I call them the hegemons, primarily Cheney and Rumsfeld. They're not neocons. They're radical ideologues who believe in world hegemony. It has not worked. It's been a costly experiment. And I think the pendulum in the next three years, whether, you know, after 2008 it's a democrat or a republican, you'll see a comeback to a much more sensible policy where America's once again the great persuader.
KENNEDY: I was interested in the time horizon you just mentioned here -- in the next three years -- because you're much more of a political animal than I in your thinking in electoral terms -
SODERBERG: (Off mike.)
KENNEDY: Well, I was going to pull out a contrast list with the argument, as I understood it, in Steve's work, which is that -- that regardless of 9/11 and regardless of a Bush administration, which did not attend or didn't pay much care to its foreign relations -- regardless of that, it is a kind of longer-term element in international affairs that a hegemon, or the largest of the great powers, attracts animosity, suspicion, some mistrust, possibly beginnings of balancing or trying to think of what they can do against this hegemon -- this 500-pound gorilla.
And I guess, the question I had to Steve to open things up -- but then I want you to come interrupt, please, with a remark on your own agenda.
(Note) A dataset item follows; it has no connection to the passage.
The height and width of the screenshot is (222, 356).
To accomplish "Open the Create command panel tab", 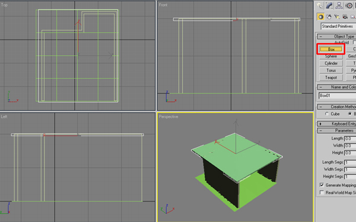I will [x=320, y=5].
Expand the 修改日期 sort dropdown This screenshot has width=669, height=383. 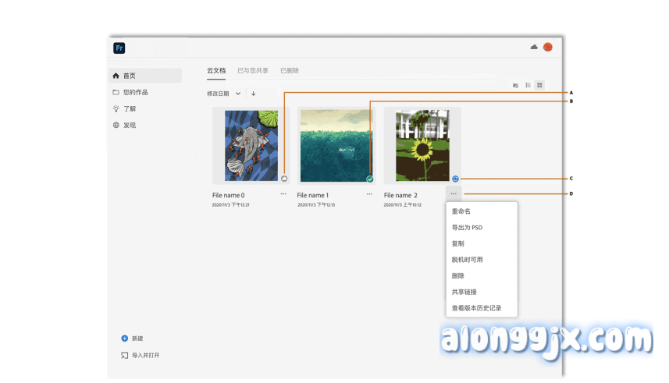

But my question was actually the one we raised in or telephone pre-conference, which is, you lay out a very wonderful way in this, "Taming American Power," the way in -- the ways in which other nations and other combinations will begin to move against the U.S, almost like some automatic law of the physics of great power relations -- the balancing, which will go on.
So the question will be -- would this balancing, would this circumspection with which the Chinese government views us or the way in which certain European states try to balance American power, would that happen different had the Iraq war not happened, or had 9/11 and the Iraq war not happened? Is there something -- the very fact that when you look at the physical attributes of American power by the year 2000, with the demise of the Soviet Union and the kind of faltering of the Japanese economy, it was clearly the leading power by a long way.
So was there going to be other countries moving against the U.S. simply because it was what it was, or did they move and are they moving still in their discreet and less than discreet ways against U.S. policies because of the present administration and what it represents?
STEPHEN WALT: Yes -- yes, to both. (Laughter.)
KENNEDY: You mean yes and yes.
WALT: And -- yes and yes. I mean, we often forget that concerns about American power didn't begin with President Bush's inauguration in 2001. The French were talking about hyper power back in the 1990s. Gerhard Schroeder was talking about American unilateralism in '97, '98. So the concern with, you know, the 500-pound or 800-pound gorilla predates the Bush administration. And I do think that is, to some extent, hardwired into the international system. Whenever one country is as powerful as the United States now is, it's going to make others uncomfortable. They're going to wonder how it's going to use its capabilities. They're going to be affected by our actions, even when our actions are well intentioned and benevolent. And that's going to make them uncomfortable.
That said, we have a couple of advantages. Many countries around the world do not have powerful, ideological opposition to what the United States stands for. Indeed, even some countries that don't like very much about our foreign policy still like aspects of American society, aspects of American democracy, have great admiration for American science, technology, higher education, other achievements like that.
We also have the geopolitical advantage that we are a long way away from most of the other major power centers. And they still tend to worry a fair bit about each other, which makes them want to have the United States as an ally. That's a way of saying, despite that structural propensity for concerns about American power, there's a lot that the United States can do to mitigate those tendencies and to build useful partnerships with others.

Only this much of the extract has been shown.